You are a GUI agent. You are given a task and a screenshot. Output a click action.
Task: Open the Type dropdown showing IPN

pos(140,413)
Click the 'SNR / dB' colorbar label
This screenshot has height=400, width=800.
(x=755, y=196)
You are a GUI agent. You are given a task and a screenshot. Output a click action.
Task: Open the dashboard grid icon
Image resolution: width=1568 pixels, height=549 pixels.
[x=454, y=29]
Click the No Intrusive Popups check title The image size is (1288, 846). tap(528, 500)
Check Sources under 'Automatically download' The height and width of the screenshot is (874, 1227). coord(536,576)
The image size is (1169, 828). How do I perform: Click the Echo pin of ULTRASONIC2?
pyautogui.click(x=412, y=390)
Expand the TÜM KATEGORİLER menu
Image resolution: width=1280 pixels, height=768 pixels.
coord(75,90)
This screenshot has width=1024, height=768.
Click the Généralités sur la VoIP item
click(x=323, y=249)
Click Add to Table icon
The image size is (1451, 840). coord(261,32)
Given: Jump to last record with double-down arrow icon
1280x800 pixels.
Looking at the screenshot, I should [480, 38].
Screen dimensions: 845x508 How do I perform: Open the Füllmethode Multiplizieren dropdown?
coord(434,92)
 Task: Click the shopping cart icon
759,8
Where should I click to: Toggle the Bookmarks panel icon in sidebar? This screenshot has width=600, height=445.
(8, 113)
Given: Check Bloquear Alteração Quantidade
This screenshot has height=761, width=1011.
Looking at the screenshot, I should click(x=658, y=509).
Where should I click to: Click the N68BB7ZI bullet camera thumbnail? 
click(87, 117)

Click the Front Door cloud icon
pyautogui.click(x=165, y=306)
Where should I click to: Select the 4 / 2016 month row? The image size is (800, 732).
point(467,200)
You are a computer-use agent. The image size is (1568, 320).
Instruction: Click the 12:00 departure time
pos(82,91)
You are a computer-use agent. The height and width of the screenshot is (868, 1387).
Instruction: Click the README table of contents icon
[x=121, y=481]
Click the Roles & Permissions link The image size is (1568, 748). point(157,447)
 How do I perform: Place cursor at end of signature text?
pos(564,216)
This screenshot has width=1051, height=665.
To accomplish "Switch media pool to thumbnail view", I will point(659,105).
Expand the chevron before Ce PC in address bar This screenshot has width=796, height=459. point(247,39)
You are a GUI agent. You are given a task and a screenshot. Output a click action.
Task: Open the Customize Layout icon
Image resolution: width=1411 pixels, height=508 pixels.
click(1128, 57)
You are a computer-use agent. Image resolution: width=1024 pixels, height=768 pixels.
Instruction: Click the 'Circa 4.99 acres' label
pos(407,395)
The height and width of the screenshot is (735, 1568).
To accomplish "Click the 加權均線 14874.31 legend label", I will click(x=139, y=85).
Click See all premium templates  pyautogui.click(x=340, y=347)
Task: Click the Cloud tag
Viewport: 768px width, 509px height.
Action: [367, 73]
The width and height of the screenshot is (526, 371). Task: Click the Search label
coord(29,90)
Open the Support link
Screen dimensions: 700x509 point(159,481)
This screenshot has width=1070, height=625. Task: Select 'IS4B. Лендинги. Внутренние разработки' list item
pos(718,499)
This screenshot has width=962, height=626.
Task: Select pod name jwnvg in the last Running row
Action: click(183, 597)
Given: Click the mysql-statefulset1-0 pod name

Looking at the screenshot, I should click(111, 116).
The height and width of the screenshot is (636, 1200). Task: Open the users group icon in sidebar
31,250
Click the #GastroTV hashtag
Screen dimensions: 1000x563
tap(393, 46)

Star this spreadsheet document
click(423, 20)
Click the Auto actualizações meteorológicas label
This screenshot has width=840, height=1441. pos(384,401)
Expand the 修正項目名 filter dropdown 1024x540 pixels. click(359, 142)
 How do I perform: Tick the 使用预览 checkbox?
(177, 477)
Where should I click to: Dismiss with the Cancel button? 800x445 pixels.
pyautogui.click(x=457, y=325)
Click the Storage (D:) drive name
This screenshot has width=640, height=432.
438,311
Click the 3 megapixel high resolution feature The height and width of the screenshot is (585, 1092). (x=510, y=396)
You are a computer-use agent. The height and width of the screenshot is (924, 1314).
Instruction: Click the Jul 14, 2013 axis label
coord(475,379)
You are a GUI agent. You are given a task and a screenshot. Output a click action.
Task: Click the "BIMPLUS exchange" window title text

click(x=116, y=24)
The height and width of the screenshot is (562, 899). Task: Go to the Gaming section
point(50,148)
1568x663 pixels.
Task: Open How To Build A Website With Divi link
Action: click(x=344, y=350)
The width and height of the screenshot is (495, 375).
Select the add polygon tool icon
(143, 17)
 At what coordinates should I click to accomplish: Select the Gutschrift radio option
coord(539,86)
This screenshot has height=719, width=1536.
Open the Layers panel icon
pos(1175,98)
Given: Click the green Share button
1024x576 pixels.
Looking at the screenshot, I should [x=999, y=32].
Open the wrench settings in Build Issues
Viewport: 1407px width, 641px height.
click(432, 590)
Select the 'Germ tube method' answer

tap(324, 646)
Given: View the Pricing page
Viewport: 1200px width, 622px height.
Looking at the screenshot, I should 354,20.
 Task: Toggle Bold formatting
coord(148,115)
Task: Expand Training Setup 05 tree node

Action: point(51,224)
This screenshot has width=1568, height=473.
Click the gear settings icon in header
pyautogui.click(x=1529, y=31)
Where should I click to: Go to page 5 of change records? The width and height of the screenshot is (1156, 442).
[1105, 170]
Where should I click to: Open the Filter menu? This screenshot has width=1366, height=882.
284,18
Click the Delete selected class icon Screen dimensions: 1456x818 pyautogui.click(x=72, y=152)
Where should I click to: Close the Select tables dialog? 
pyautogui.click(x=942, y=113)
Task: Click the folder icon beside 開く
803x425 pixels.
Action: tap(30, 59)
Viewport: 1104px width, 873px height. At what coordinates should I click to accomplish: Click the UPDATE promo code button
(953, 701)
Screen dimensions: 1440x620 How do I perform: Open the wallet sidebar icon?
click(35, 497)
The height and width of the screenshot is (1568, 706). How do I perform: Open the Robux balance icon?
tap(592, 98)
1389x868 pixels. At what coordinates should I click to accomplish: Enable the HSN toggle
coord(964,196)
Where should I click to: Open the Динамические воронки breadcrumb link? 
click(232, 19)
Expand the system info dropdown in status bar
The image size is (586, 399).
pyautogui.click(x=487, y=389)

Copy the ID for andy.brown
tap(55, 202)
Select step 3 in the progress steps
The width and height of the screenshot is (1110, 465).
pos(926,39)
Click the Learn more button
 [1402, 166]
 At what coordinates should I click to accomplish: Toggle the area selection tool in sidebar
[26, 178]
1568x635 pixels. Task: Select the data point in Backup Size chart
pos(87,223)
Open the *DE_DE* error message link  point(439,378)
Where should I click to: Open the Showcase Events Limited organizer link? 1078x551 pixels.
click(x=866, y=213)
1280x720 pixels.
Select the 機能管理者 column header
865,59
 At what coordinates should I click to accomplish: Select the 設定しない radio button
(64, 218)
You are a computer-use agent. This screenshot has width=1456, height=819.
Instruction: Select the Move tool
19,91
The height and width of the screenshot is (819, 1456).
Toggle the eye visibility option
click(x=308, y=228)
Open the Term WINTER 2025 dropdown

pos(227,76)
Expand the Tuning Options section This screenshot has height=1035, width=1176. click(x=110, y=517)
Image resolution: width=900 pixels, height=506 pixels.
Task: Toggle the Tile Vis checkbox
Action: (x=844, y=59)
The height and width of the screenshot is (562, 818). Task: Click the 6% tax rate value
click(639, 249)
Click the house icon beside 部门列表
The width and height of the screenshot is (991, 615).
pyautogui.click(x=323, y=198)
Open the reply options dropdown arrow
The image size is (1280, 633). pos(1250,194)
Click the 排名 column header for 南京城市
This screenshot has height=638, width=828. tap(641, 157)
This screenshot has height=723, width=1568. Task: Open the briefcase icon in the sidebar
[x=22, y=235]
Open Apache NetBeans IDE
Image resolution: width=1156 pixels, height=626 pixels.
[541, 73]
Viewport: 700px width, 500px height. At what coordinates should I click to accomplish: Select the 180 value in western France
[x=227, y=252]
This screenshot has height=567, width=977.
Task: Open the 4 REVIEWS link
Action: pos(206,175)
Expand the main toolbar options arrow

☆ ☆ ☆

Include the first line, the line containing "Expand the TÜM KATEGORİLER menu", and every line between them, copied exactly from the material above; output no other line.

● **WORKED SOLUTION**:
You are a GUI agent. You are given a task and a screenshot. Output a click action.
Task: Open the Type dropdown showing IPN

pos(140,413)
Click the 'SNR / dB' colorbar label
This screenshot has height=400, width=800.
(x=755, y=196)
You are a GUI agent. You are given a task and a screenshot. Output a click action.
Task: Open the dashboard grid icon
Image resolution: width=1568 pixels, height=549 pixels.
[x=454, y=29]
Click the No Intrusive Popups check title The image size is (1288, 846). tap(528, 500)
Check Sources under 'Automatically download' The height and width of the screenshot is (874, 1227). coord(536,576)
The image size is (1169, 828). How do I perform: Click the Echo pin of ULTRASONIC2?
pyautogui.click(x=412, y=390)
Expand the TÜM KATEGORİLER menu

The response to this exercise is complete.